Pero ese protagonismo era un resto, un modo de zanjar el pacto con los televidentes, no preparados todavía para esa revolución: todos somos protagonistas, no hay personaje secundario, y la historia puede variar, consagrarse, interrumpirse, en cualquier pantalla. Un tejido interdependiente, que solo tiene líneas madre por efecto de hacer foco en alguna. Cada hebra es el centro de su punto de vista. Lo contrario a lo que experimentamos en el trabajo de oficina. La oficinización del trabajo. Cualquiera podría ocupar tu puesto. Bueno, no cualquiera, pero cualquiera. Y ningún punto del sistema puede hacer algo demasiado decisivo, ni demasiado dañino. Resiliencia, la de las neoburocracias mediáticas. Tienen una imagen de sí mismas donde nada podría salir mal. Como una eficacia inherente, irremediable. Que después se contradice con el nivel de succión que tiene de los cerebros que, siempre ocasionalmente, son su motor, su combustible.

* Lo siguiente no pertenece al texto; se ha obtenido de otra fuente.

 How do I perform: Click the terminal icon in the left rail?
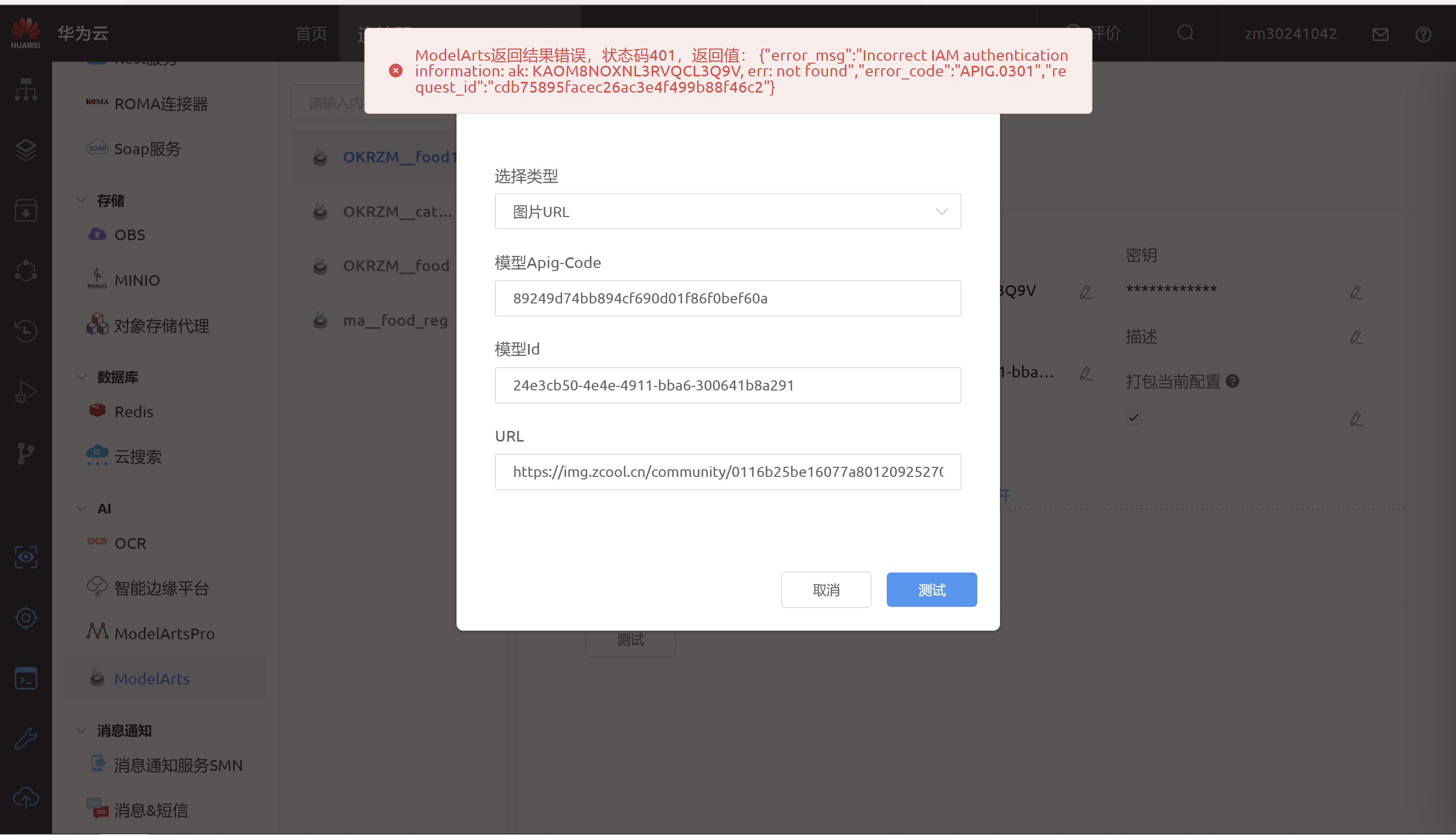[x=26, y=678]
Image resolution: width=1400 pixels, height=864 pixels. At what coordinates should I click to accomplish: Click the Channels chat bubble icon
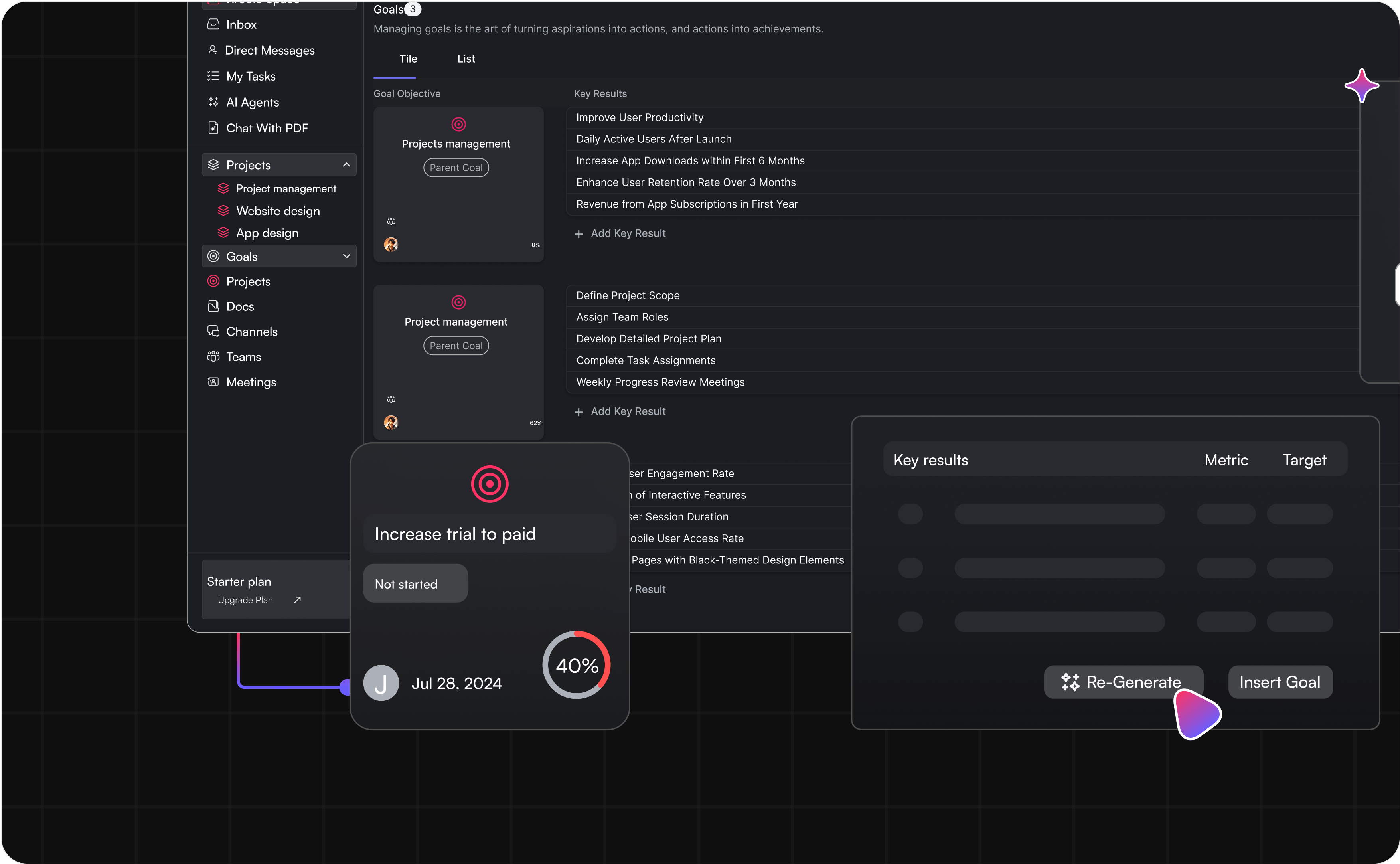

Pero vuelvo. En 24 estaba en juego eso: todas las líneas de la trama eran vividas por sus protagonistas como eso, protagonistas, como escenarios principales de los cuales el problema “central” de la trama era secundario. Las posibilidades dramáticas que esto abre son incalculables. Pero tiene también un efecto ambiguo para el que lo mira. Porque se pueden ver en serie a unos personajes que actúan todos como protagonistas, cada uno en su pantalla, y al verlos en serie, quedan como conjunto de muppets con ilusión de centralidad y destino de intrascendencia.

Todo sucede al mismo tiempo y cada quien protagoniza su metrito. Nada más.

No había ni siquiera culpables, en 24. Los malvados, que siempre están detrás de un velo, se iban pasando la posta. Capas de cebolla de malvados culpables. Esto lo noté al contarla, cuando tuve que contar la trama. Tuve es un decir; se la conté a un profesor que me encantaba, sus clases, el mundo que enseñaba, la pasión que lo hacía contar. Yo quería acercarle esta novedad que, para mí, iba a ser una ganancia para su mundo que era input del mío. Y al contar la serie me di cuenta de varias cosas. De cuánto había entendido mientras yo solo pensaba que observaba; de que era un esquema dramático inaugural; de que no había bandos, ni jefes superiores, ninguna elevación con vista de conjunto que dominara la historia.

Había una bomba, y la bomba era la que organizaba la historia. La bomba era la verdadera protagonista. Un problema, una tensión, algo que hunde la piel de la realidad en la que se implanta. Y alarma, todo empieza a medirse según su vínculo con ella. Con la bomba. La bomba es un carretel que agrega hilos de interés de cada uno de los involucrados: un general yanqui que quiere mostrar debilidad del sistema de defensa para conseguir mayor presupuesto y poder para el complejo militar, un terrorista árabe que no queda del todo claro qué quiere pero implica la muerte de muchos libres ciudadanos de América, un fanático nacionalista local que apoya todo lo que vaya contra el gobierno federal, el novio de la hija de Jack que tiene dolor de espalda, y un largo etcétera. Todos confluyen dando lugar al problema, y el problema es el que pone en marcha la trama. Para que no haya personajes secundarios, para que el protagonismo se derrame en decenas de personajes, el verdadero protagonista tiene que ser un objeto inerte. Un objeto, con esa inocencia última que tienen los objetos, es sin embargo el que anima la trama.

Existimos porque tenemos doblemente ojos. El ojo es el órgano, y la palabra, más reversible del cuerpo, decía mi profesor. Tenemos ojo como tiene la aguja, por donde nos atraviesa un hilo que nos conecta con un objeto que –movido mágicamente por los hilos que anuda, como la copa en su juego- reina el sentido y la urgencia de la trama. Pero también ojos para mirar, con los medios de comunicación y el tráfico de informaciones informal, y ver que si vivimos como protagonistas la línea que nos toca es porque damos la espalda al caos, lleno de determinaciones, en el que somos una espina más.